I believe there are some simple baselines for predicting the next returning time that were not tested: 1) the last time delay 2) the most occurred time delay. Also, I think that predicting the actual returning time of the user is too challenging. Instead, I would focus on a more simpler task that is easier to predict. For example predicting is user will have short delay (1-5 days), medium delay (5-14 days), long delay (14-33 days) or very long delay (>33 days) before he uses our service again.
Experimental section: It was hard for me to get a sense of how significant the performance lift is compared to SVD. Is it groundbreaking (order of magnitude) or modest? Would the user feel the difference? How would these recommendations compare to recommending popular items? In many cases it is a hard baseline to beat, especially if popular items are re-calculated every day.
Small comments:
1) Typo in last paragraph on page 3: "and is abel to capture", abel -> able
2) In first paragraph of section 2 you start mentioning retweets and link creation in social networks without any references. The change of context was confusing.. best to rephrase.
Q2: Please summarize your review in 1-2 sentences
Paper addresses two problems: time-sensitive recommendations and returning time of user, without any real motivation on why these problems are relevant and how would solving it have an impact. Several baselines and analysis are missing (details bellow). Other than that, overall OK/marginal paper.
Submitted by Assigned_Reviewer_2
Q1: Comments to author(s). First provide a summary of the paper, and then address the following criteria: Quality, clarity, originality and significance. (For detailed reviewing guidelines, see http://nips.cc/PaperInformation/ReviewerInstructions)
-- Summary -- This paper proposed a point process collaborative filtering model to capture the temporal and recurrent structure between users and items. Specifically, for each pair of user and item, the event density is the sum of a constant intensity and a self-exciting intensity depending on the past events. Two sets of intensity are computed by two sets of user and item latent vectors respectively. The corresponding optimization algorithm is derived for parameter estimation and empirical studies have been done to demonstrate the advantage of the proposed methods to other commonly used alternatives.

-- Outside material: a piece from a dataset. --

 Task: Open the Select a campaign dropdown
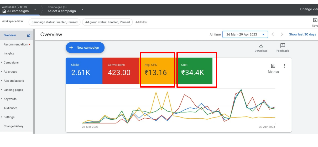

However, the experimental studies can be improved. For example, another sensible baseline would be a simple ensemble of STiC [12] and SVD. Since the authors argued that [12, 13] are not able to recommend completely new items, which can be covered by SVD, and it would be valuable to compare the proposed method to this simple ensemble. In addition, for the \gamma function used for the self-exciting process, how is the bandwidth parameter \sigma set? How sensitive would the results be if we vary \sigma? Furthermore, there is no details about how some other important hyperparameters are chosen for both baseline methods and the proposed method, e.g. the dimension of the latent vectors.
It would also be helpful to provide more details of the characteristics of the two real world dataset. Since the paper is about temporal structure, it's useful to discuss about simple stats like the number of recurring events per user/item pair and how irregular the temporal pattern is.
-- Quality -- The overall quality is reasonably good but not great.
-- Clarity -- The paper presentation can be improved in terms of languages, typos, grammar errors.
-- Originality --
The proposed method is an interesting combination of point process and latent factor models.
-- Significance --
Both the problem and the method have good practical values.
Q2: Please summarize your review in 1-2 sentences
This paper proposed a point process collaborative filtering model to capture the temporal and recurrent structure between users and items. The corresponding optimization algorithm is derived for parameter estimation and empirical studies have been done to demonstrate the advantage of the proposed methods to other commonly used alternatives. However, the experimental studies and the presentation can be improved.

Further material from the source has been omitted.